There is a caveat to this advantage, though. While the power dissipation of a TTL gate remains rather constant regardless of its operating state(s), a CMOS gate dissipates more power as the frequency of its input signal(s) rises. If a CMOS gate is operated in a static (unchanging) condition, it dissipates zero power (ideally). However, CMOS gate circuits draw transient current during every output state switch from "low" to "high" and vice versa. So, the more often a CMOS gate switches modes, the more often it will draw current from the Vdd supply, hence greater power dissipation at greater frequencies.
A CMOS gate also draws much less current from a driving gate output than a TTL gate because MOSFETs are voltage-controlled, not current-controlled, devices. This means that one gate can drive many more CMOS inputs than TTL inputs. The measure of how many gate inputs a single gate output can drive is called fanout.
Another advantage that CMOS gate designs enjoy over TTL is a much wider allowable range of power supply voltages. Whereas TTL gates are restricted to power supply (Vcc) voltages between 4.75 and 5.25 volts, CMOS gates are typically able to operate on any voltage between 3 and 15 volts!
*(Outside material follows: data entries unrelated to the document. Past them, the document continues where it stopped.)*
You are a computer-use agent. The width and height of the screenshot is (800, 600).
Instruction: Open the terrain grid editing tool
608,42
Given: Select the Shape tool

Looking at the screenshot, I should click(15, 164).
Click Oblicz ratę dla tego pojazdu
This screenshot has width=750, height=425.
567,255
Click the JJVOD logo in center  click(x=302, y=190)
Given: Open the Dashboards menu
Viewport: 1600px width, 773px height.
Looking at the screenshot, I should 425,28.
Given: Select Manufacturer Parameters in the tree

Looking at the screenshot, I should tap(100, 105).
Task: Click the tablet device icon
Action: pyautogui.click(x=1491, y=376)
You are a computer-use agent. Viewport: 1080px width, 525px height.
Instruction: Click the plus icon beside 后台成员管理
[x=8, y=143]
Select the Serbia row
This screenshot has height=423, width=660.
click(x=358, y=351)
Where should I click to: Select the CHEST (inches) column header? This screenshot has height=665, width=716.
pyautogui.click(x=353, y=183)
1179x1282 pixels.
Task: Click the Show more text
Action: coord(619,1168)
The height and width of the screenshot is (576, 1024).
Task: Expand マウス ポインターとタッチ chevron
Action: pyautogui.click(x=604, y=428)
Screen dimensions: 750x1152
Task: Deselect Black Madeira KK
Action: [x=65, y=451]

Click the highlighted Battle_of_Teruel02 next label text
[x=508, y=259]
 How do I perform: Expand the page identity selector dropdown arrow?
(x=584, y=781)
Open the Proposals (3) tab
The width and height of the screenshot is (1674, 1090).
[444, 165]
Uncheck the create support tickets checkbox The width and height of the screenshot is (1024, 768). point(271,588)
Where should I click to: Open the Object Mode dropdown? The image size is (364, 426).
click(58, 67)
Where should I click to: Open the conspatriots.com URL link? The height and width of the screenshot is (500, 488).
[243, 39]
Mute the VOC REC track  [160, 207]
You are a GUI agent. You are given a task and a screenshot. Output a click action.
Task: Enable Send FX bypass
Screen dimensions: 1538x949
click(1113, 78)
The reason behind this disparity in power supply voltages is the respective bias requirements of MOSFET versus bipolar junction transistors. MOSFETs are controlled exclusively by gate voltage (with respect to substrate), whereas BJTs are current-controlled devices. TTL gate circuit resistances are precisely calculated for proper bias currents assuming a 5 volt regulated power supply. Any significant variations in that power supply voltage will result in the transistor bias currents being incorrect, which then results in unreliable (unpredictable) operation. The only effect that variations in power supply voltage have on a CMOS gate is the voltage definition of a "high" (1) state. For a CMOS gate operating at 15 volts of power supply voltage (Vdd), an input signal must be close to 15 volts in order to be considered "high" (1). The voltage threshold for a "low" (0) signal remains the same: near 0 volts.
One decided disadvantage of CMOS is slow speed, as compared to TTL. The input capacitances of a CMOS gate are much, much greater than that of a comparable TTL gate -- owing to the use of MOSFETs rather than BJTs -- and so a CMOS gate will be slower to respond to a signal transition (low-to-high or vice versa) than a TTL gate, all other factors being equal. The RC time constant formed by circuit resistances and the input capacitance of the gate tend to impede the fast rise- and fall-times of a digital logic level, thereby degrading high-frequency performance.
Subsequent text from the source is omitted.